Aggravating Circumstances


This main section is broken upon into ten subsections – one for each of the aggravating factors.  Each begins with an introduction to the law concerning that aggravating circumstance, followed by case annotations in chronological order.  The case citations are divided into “Upheld” and “Reversed” sections, and further divided if the law regarding the circumstance has substantially changed at some point; for example: “Old Law” and “New Law.”

General Principles

1.  Death Penalty Finding Requires One Found Aggravator:  Each death sentence must rest on two findings: proof beyond a reasonable doubt of at least one aggravating circumstance set forth in A.R.S. § 13-751(F) and a finding “that there are no mitigating circumstances sufficiently substantial to call for leniency.”  A.R.S. § 13-751(E).

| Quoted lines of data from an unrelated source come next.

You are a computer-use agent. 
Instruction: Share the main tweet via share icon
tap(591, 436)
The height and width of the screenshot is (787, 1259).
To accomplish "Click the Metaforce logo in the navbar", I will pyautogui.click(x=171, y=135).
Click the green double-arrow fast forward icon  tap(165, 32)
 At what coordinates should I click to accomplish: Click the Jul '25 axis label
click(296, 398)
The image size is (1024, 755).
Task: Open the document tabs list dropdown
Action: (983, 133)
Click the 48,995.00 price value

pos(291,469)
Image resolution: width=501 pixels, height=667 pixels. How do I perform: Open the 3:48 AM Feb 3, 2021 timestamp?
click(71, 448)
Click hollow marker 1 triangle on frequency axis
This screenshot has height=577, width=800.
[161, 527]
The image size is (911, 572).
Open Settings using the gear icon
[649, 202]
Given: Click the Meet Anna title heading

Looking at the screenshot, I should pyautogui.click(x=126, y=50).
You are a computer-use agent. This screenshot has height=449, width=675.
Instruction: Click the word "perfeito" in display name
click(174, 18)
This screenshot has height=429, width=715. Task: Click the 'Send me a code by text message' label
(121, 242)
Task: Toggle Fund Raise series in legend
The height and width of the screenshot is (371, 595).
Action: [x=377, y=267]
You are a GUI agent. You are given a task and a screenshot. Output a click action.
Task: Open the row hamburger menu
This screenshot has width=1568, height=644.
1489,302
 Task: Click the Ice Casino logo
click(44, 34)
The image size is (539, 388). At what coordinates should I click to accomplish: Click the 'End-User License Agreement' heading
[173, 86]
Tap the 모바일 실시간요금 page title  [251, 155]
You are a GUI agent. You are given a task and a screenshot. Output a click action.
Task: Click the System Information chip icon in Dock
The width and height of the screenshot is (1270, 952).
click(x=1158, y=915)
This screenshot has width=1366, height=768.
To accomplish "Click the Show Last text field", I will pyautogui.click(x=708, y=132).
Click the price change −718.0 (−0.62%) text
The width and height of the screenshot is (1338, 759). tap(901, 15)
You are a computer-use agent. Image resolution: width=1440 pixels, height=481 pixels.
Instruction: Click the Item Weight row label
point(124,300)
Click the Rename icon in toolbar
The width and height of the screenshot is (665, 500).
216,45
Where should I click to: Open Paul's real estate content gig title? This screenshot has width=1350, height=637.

2.  No Non-Statutory Aggravators:  Arizona does not recognize non-statutory aggravators.  The State’s sentencing evidence, therefore, must be relevant to the fourteen enumerated aggravating circumstances listed in the statute under A.R.S. §13-751(F)(1) through (F)(14).

3.  No Accomplice/Vicarious Liability for Aggravators:  There is no accomplice liability for aggravating factors.   In State v. Carlson, 202 Ariz. 570 (2002), the Arizona Supreme Court addressed for the first time the question of what legal boundaries should exist when the defendant was neither the actual killer nor a witness to the murder.  The court rejected the tort theory of “reasonable foreseeability” that would permit vicarious liability, in favor of the criminal law concept of “mens rea.”  So, for example, where the defendant assisted the accomplice in planting a bomb that would be triggered by the accomplice or the victim, the defendant can be said to have intended or at least known that the victim would suffer, thereby justifying applying the “cruelty” element of (F)(6).  See Carlson, 202 Ariz. at 583 (discussing State v. Adamson, 136 Ariz. 250, 266 (1983)).  But cruelty will not apply to the defendant who aided the accomplice in the killing, but did not intend the result, such as was the case in Carlson when the accomplices who actually did the killing bungled the job, causing the victim long suffering before death.  See also State v. Walton, 159 Ariz. 571, 587 (1989) (defendant could not foresee that victim would survive gunshot to head and wander desert blind for one week before dying of exposure).  Note that were there are multiple accomplices, and the defendant was an active participant in the actual murder(s), defendant is not spared the application of an aggravating factor merely because an accomplice administered the fatal blow.  See State v. Anderson, 210 Ariz. 327, 353-54, ¶ 115-118, 111 P.3d 369, 395-96 (2005).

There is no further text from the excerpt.